== Entries shown

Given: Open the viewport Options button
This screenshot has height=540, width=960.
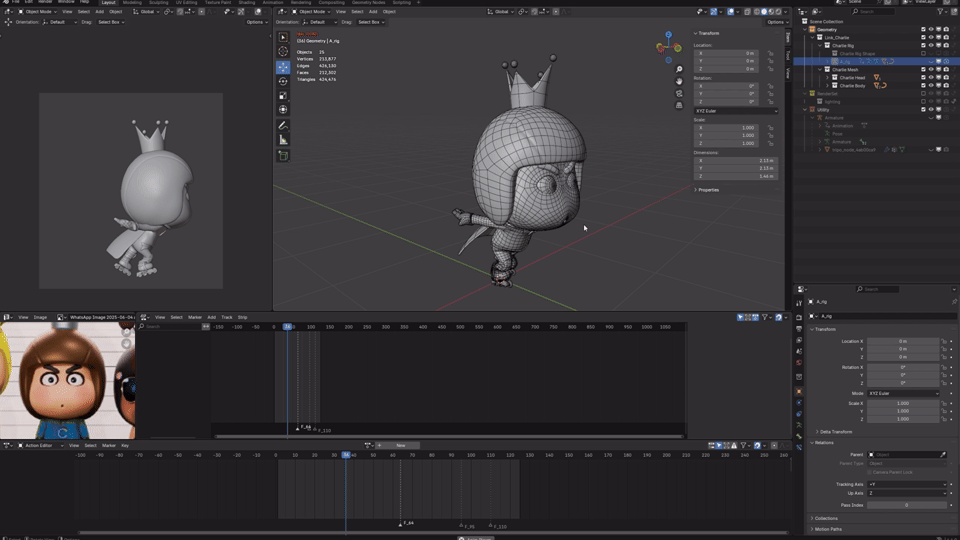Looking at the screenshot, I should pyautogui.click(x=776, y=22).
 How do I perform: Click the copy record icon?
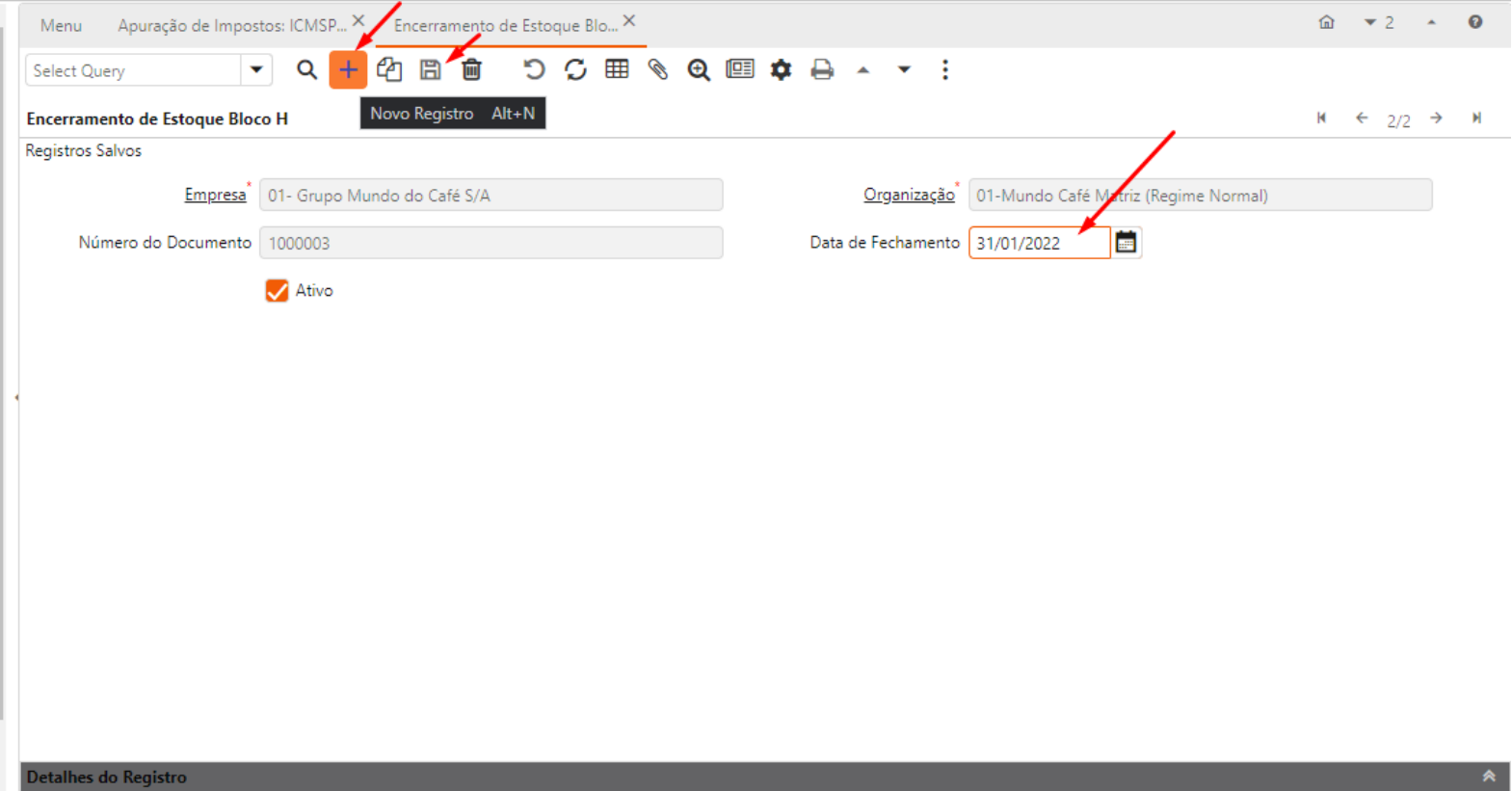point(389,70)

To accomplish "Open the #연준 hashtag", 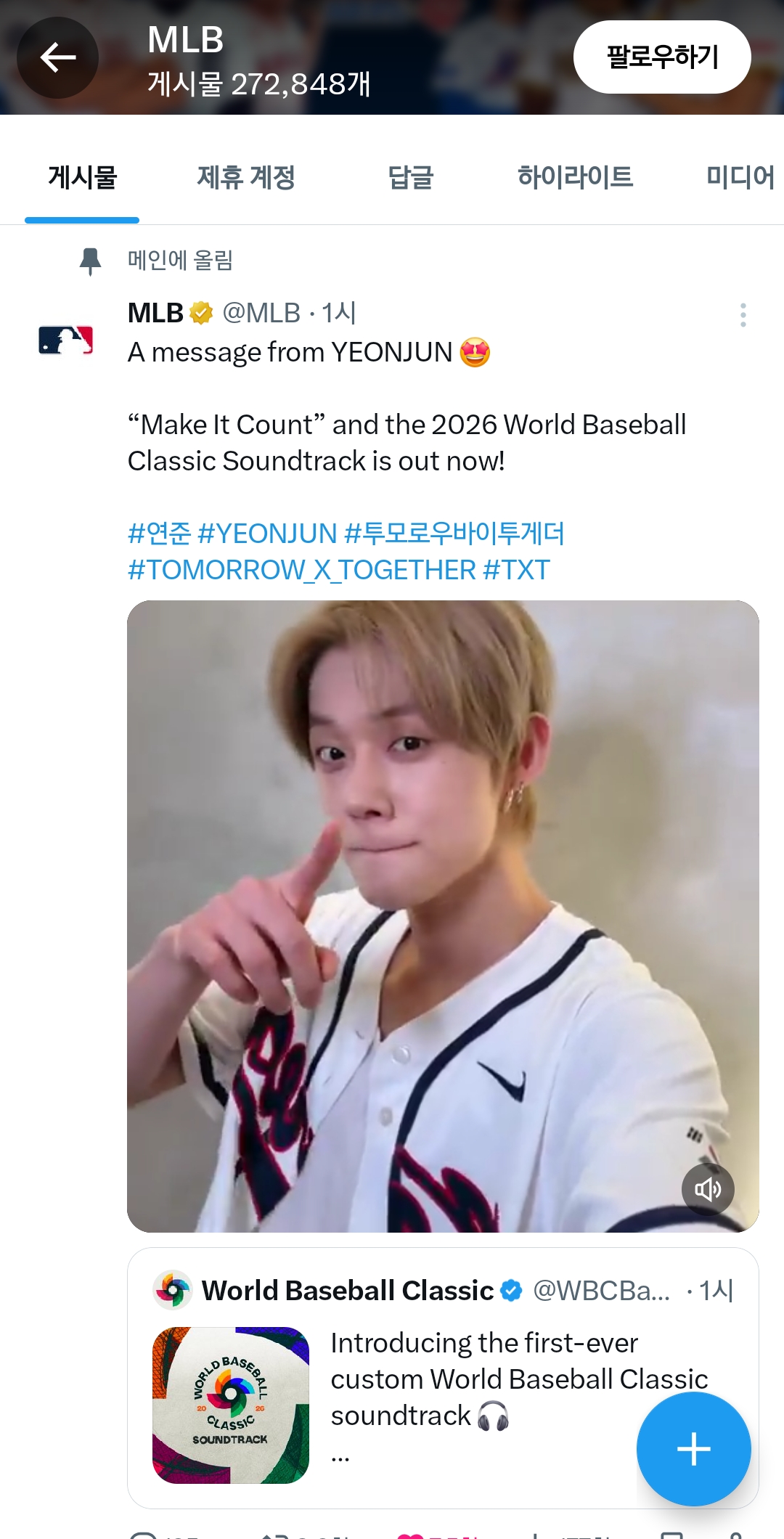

====

> _What is being asked_:
Please restate the entries word for word. Skip the pictures.

> _Written response_:
Given: Open the viewport Options button
This screenshot has height=540, width=960.
Looking at the screenshot, I should pyautogui.click(x=776, y=22).
 How do I perform: Click the copy record icon?
point(389,70)

To accomplish "Open the #연준 hashtag", 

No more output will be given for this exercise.